__What is required__.
As soon as the line containing "Given: Click the Al Rayyan SC crest" appears in the material below, start returning lines exactly, and end with the line containing "You are a computer-use agent. Image resolution: width=790".
::: Source material :::
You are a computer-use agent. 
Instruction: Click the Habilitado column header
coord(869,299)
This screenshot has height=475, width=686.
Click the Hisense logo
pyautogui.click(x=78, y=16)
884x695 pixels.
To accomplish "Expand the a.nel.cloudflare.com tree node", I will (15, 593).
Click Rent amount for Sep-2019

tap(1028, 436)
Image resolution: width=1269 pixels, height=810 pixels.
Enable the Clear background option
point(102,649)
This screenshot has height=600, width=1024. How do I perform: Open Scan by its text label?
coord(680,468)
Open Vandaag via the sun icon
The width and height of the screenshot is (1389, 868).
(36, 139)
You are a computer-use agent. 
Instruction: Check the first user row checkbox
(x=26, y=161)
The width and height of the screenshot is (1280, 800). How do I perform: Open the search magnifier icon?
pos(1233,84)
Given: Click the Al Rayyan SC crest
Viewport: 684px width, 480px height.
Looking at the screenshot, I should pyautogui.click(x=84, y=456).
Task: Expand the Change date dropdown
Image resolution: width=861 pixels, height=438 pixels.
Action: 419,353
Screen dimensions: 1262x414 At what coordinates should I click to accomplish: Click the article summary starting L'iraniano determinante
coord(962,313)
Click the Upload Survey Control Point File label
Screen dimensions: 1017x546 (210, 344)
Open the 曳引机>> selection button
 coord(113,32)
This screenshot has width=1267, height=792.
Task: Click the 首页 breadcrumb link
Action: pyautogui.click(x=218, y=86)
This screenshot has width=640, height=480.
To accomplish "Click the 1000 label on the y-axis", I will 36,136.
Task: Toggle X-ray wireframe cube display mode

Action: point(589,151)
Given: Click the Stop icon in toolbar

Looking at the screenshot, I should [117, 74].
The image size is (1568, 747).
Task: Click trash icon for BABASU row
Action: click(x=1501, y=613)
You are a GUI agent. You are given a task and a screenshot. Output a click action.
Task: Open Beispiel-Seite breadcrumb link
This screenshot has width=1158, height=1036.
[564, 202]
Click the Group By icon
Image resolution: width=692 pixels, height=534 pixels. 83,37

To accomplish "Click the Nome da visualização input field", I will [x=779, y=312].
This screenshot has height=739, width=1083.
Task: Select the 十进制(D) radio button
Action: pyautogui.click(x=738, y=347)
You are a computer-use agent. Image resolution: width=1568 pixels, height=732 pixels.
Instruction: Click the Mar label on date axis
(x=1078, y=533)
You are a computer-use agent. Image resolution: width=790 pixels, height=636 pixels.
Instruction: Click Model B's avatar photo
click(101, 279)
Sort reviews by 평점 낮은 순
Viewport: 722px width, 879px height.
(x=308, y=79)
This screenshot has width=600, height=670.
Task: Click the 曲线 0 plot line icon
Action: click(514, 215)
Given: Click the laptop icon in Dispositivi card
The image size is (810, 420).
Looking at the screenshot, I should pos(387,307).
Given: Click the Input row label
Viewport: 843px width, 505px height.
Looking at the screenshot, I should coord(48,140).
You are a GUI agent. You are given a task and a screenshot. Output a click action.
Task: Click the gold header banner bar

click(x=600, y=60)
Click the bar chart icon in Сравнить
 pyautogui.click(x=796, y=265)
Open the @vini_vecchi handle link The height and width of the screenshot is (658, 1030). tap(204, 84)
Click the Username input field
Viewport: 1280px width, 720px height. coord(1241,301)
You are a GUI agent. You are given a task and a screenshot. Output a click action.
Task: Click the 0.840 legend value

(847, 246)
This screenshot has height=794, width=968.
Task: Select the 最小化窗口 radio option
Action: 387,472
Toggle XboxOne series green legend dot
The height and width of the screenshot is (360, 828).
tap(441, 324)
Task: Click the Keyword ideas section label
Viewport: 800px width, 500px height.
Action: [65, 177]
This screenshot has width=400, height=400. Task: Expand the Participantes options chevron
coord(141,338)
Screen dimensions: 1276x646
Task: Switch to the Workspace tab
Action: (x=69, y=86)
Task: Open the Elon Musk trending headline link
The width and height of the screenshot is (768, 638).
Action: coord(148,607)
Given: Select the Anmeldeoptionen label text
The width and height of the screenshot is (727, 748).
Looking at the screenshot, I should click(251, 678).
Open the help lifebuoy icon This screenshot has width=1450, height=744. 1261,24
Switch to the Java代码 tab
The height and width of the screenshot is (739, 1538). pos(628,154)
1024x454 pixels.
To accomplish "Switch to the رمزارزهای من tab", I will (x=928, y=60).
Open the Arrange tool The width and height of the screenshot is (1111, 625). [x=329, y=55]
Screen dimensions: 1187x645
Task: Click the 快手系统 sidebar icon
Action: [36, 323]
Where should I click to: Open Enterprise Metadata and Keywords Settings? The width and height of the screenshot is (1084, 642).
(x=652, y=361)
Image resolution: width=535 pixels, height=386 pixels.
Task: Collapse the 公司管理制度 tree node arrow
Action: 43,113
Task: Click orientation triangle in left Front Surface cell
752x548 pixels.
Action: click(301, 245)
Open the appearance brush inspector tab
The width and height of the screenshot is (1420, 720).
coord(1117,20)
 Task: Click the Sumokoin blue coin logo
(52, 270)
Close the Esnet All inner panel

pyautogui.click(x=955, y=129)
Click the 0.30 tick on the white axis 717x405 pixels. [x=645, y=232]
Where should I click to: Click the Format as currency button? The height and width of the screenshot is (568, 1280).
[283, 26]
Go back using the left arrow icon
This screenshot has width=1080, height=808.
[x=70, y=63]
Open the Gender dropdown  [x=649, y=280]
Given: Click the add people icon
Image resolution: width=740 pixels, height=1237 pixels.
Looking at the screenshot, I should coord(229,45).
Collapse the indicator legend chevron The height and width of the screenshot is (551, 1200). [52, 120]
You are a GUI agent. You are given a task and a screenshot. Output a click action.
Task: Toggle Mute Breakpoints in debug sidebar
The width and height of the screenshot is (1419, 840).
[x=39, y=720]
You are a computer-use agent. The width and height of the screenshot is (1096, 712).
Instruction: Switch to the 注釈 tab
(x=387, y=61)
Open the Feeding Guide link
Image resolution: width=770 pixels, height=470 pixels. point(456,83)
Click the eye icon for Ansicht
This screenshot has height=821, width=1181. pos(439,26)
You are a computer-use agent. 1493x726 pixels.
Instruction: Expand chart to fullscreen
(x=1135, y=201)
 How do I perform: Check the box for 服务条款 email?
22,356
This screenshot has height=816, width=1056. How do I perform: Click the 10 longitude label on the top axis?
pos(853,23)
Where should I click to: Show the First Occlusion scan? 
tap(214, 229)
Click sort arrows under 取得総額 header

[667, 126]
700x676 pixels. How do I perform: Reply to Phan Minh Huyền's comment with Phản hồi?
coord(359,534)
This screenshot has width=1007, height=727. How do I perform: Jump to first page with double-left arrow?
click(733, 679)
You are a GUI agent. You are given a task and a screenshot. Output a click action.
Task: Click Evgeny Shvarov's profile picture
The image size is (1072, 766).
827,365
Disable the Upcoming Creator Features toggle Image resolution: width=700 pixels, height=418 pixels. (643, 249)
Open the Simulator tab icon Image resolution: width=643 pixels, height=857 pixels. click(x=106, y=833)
:::
__Solution to the exercise__.
Given: Click the Al Rayyan SC crest
Viewport: 684px width, 480px height.
Looking at the screenshot, I should pyautogui.click(x=84, y=456).
Task: Expand the Change date dropdown
Image resolution: width=861 pixels, height=438 pixels.
Action: 419,353
Screen dimensions: 1262x414 At what coordinates should I click to accomplish: Click the article summary starting L'iraniano determinante
coord(962,313)
Click the Upload Survey Control Point File label
Screen dimensions: 1017x546 (210, 344)
Open the 曳引机>> selection button
 coord(113,32)
This screenshot has width=1267, height=792.
Task: Click the 首页 breadcrumb link
Action: pyautogui.click(x=218, y=86)
This screenshot has width=640, height=480.
To accomplish "Click the 1000 label on the y-axis", I will 36,136.
Task: Toggle X-ray wireframe cube display mode

Action: point(589,151)
Given: Click the Stop icon in toolbar

Looking at the screenshot, I should [117, 74].
The image size is (1568, 747).
Task: Click trash icon for BABASU row
Action: click(x=1501, y=613)
You are a GUI agent. You are given a task and a screenshot. Output a click action.
Task: Open Beispiel-Seite breadcrumb link
This screenshot has width=1158, height=1036.
[564, 202]
Click the Group By icon
Image resolution: width=692 pixels, height=534 pixels. 83,37

To accomplish "Click the Nome da visualização input field", I will [x=779, y=312].
This screenshot has height=739, width=1083.
Task: Select the 十进制(D) radio button
Action: pyautogui.click(x=738, y=347)
You are a computer-use agent. Image resolution: width=1568 pixels, height=732 pixels.
Instruction: Click the Mar label on date axis
(x=1078, y=533)
You are a computer-use agent. Image resolution: width=790 pixels, height=636 pixels.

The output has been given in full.